Lastly, functional studies using animal models have demonstrated that FGF9 is essential for normal development and physiological function. Loss-of-function mutations and gene ablation studies reveal that disruption of FGF9 signaling leads to significant developmental abnormalities, including defects in lung formation and male-to-female sex reversal.

In addition to these developmental defects, experimental knockdown models demonstrate that FGF9 plays a critical role in metabolic homeostasis. Reduced expression of FGF9 leads to increased lipid accumulation in hepatocytes and exacerbates metabolic disease phenotypes, including insulin resistance and fatty liver disease. In contrast, overexpression models show protective effects against these conditions.

Additionally, FGF9 knockout and mutation models also provide insight into skeletal biology. In particular, Fgf9⁻/⁻ mice exhibit reduced blood vessel formation in long bones, leading to delayed mineralization center formation and ultimately resulting in shortened skeletal segments. Histomorphological and cytodifferentiation analyses also demonstrate that Fgf9 loss-of-function mutations alter bone marrow adipose tissue dynamics, including reduced BMAT formation and alleviation of ovariectomy-induced bone loss and BMAT accumulation.

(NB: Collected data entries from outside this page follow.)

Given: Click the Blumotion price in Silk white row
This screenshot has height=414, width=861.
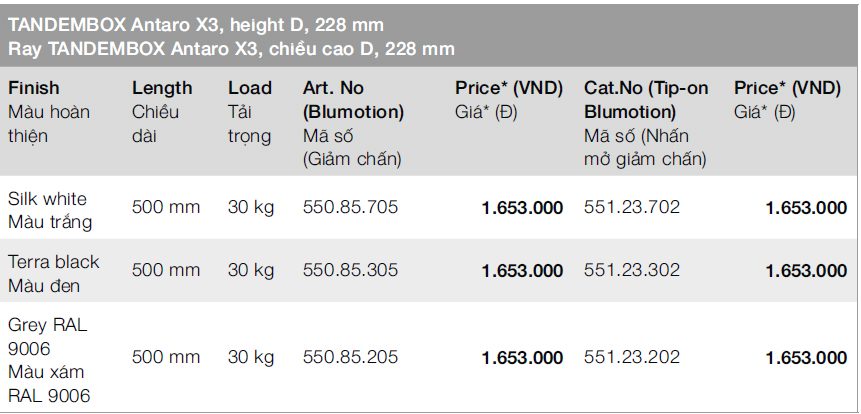Looking at the screenshot, I should coord(522,209).
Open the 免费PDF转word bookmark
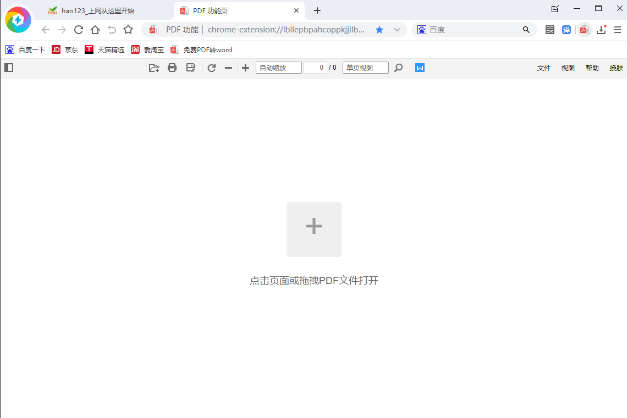Image resolution: width=627 pixels, height=418 pixels. coord(201,50)
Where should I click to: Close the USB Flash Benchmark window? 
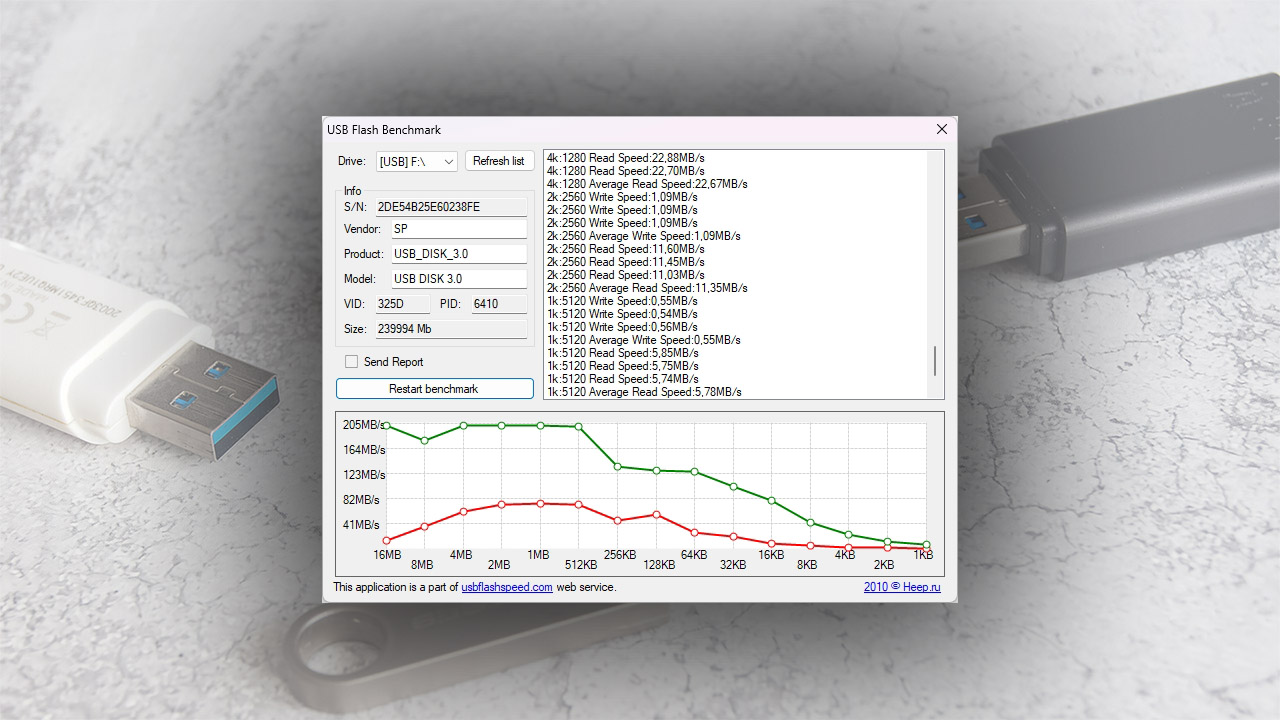pyautogui.click(x=941, y=130)
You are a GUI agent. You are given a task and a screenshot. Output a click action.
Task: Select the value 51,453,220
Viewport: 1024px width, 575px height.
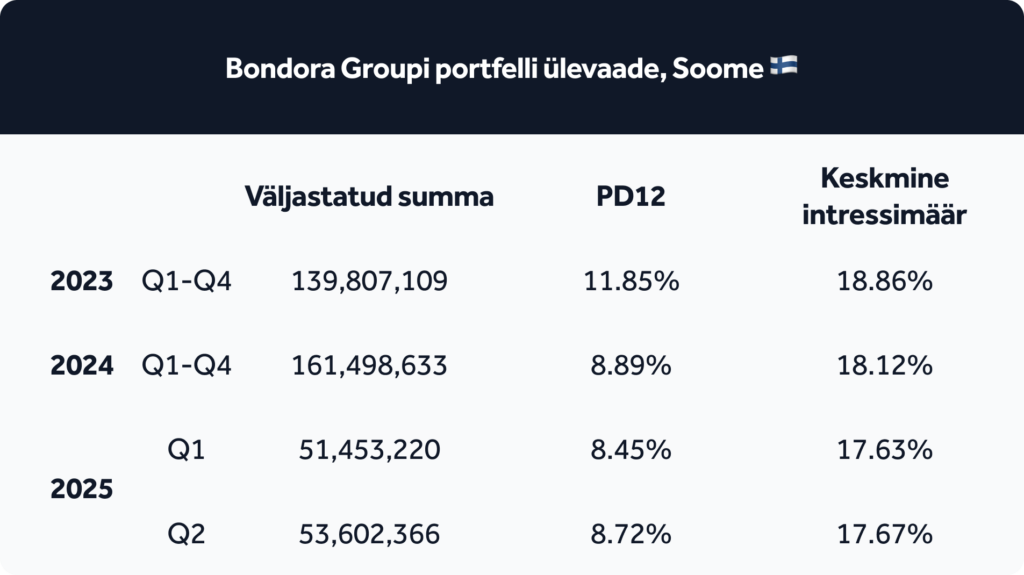tap(369, 450)
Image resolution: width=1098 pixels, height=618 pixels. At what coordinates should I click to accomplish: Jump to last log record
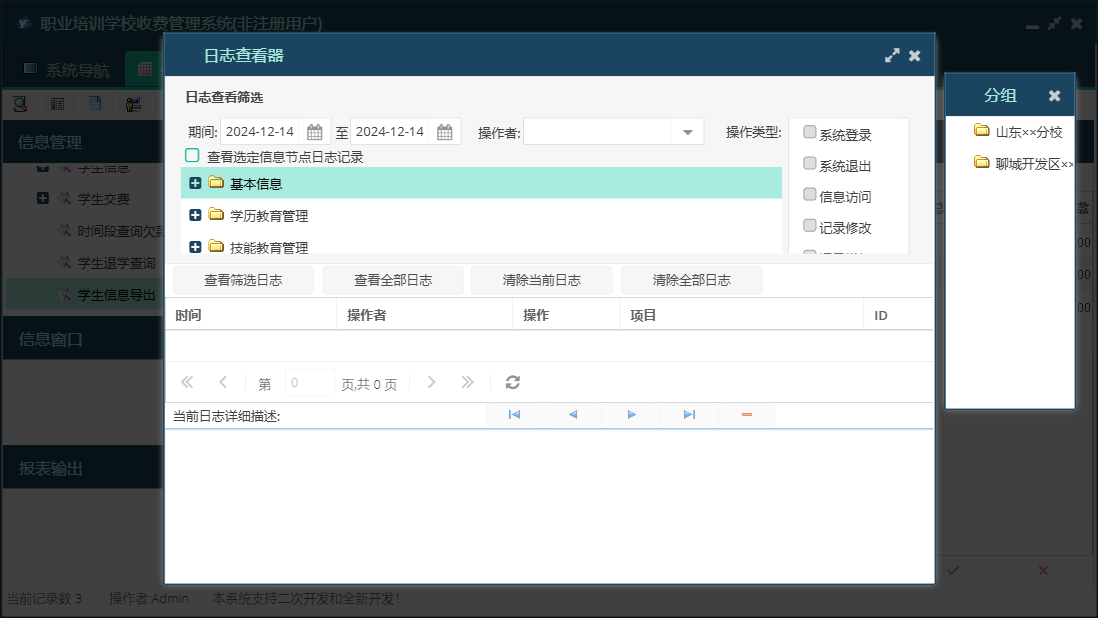[689, 414]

Finally, beyond the aforementioned roles, studies have also demonstrated that FGF9 is critical during early pregnancy. FGF9 expression is tightly regulated and peaks at the time of embryo implantation, where it is localized to the uterine epithelium surrounding the blastocyst and contributes to the establishment of a microenvironment necessary for successful implantation and pregnancy maintenance.

== Interactions ==

FGF9 has been shown to interact with Fibroblast growth factor receptor 3.